First Semester Flashcards
List the 10 steps in order for a double jaw surgery.
1) Place K pin
2) Make initial cuts on mandible. Place gauze
3) Do cuts on maxilla, downdraft, place maxilla where its supposed to be using intermediate splint
4) Jawas held together with MMA
5) RIF maxilla
6) Finish mandible surgery
7) Use final splint to know where mandible is supposed to be
8) MMF again
9) Seat condyle
10) RIF mandible
Who fabricates the splint, the orthodontist or the surgeon?
Surgeon
When is a single splint used?
single jaw
When is are two splints used?
double jaw
What is an intermediate splint?
It is used to place maxilla where its supposed to be (surgical movement) during double jaw surgery while the mandible is in the exact same position as pre-surgery
What is a final splint?
In a double jaw surgery, it is placed on the maxilla after RIF to allow surgical positioning of the mandible
This splint is also often used as a rehabilitation splint
When should a deep bite be leveled?
post-surgery
When should an open bite be leveled?
pre-surgery (unless the maxilla has multiple planes, then the planes should be segmented and the leveling is completed during surgery)
List the 11 surgical-orthodontic treatments in the hierarchy of stability from most stable to least stable.
1) Maxilla up
2) mandible forward
3) chin, in any direction
4) maxilla forward
5) Maxilla, asymmetry
6) Mx up + Mn forward
7) Mx forward + Mn backward
8) Mandible, asymmetry
9) Mandible back
10) Maxilla down
11) Maxilla wider
What three surgical movements are considered “very stable” in the hierarchy of stability?
1) Maxilla up
2) Mandible forward
3) Chin, in any direction
What two surgical movements are considered “stable” in the hierarchy of stability?
4) maxilla forward
5) maxilla, asymmetry
What three surgical movements are considered “stable with RIF only” in the hierarchy of stability?
6) Mx up + Mn forward
7) Mx forward + Mn backward
8) Mandible, asymmetry
What three surgical movements are considered “problematic” in the hierarchy of stability?
9) Mandible back
10) Maxilla down
11) Maxilla wider
What is condylar sag and what will it result in after surgery?
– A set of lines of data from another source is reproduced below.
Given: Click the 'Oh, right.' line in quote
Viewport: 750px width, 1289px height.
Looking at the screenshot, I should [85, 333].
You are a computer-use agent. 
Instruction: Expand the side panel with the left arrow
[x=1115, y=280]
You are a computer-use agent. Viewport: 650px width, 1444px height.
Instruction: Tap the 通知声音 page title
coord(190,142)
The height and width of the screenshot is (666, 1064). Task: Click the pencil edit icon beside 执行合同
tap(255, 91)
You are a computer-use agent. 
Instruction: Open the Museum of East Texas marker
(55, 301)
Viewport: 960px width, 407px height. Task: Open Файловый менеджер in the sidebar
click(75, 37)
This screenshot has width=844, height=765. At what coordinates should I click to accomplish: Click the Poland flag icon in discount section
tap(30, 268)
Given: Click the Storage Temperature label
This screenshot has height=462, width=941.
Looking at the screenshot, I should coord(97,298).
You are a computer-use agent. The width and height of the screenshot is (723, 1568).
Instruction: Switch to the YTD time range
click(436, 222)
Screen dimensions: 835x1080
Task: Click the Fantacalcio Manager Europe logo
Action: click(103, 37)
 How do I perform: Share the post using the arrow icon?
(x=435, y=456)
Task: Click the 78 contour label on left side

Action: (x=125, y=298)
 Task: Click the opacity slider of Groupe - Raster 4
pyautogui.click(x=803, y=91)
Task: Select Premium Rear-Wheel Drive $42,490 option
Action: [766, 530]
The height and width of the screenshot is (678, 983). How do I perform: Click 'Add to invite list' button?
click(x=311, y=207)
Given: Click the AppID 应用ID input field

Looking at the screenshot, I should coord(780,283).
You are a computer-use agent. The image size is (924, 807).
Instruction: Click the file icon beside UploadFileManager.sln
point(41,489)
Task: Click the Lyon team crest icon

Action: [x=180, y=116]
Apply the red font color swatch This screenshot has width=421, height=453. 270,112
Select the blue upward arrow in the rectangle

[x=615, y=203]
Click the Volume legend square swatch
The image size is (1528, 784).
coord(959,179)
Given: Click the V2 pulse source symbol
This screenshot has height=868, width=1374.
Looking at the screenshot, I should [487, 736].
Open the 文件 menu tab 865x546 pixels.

When the condyle is not seated enough during surgery it will result in anterior open bite after surgery. (condyle will seat by itself after surgery)
What is condylar over-seating and what will it result in after surgery?
When the condyle is placed too forcefully posteriorly during surgery it will result in posterior open bite after surgery. (Condyle will move forward off of retrodiscal tissues after surgery)
List the four stages of distraction osteogenesis.
1) Osteotomy phase
2) Latency phase
3) Distraction phase
4) Consolidation phase
What occurs in the osteotomy phase of distraction osteogenesis?
The cuts are made
preservation of periosteum is critical
What occurs in the latency phase of distraction osteogenesis?
Inflammatory stage and initiation of healing occurs (introduction of inflammatory cells), occurs for 5-7 days. (do NOT distract during this period)
What occurs in the distraction phase of distraction osteogenesis?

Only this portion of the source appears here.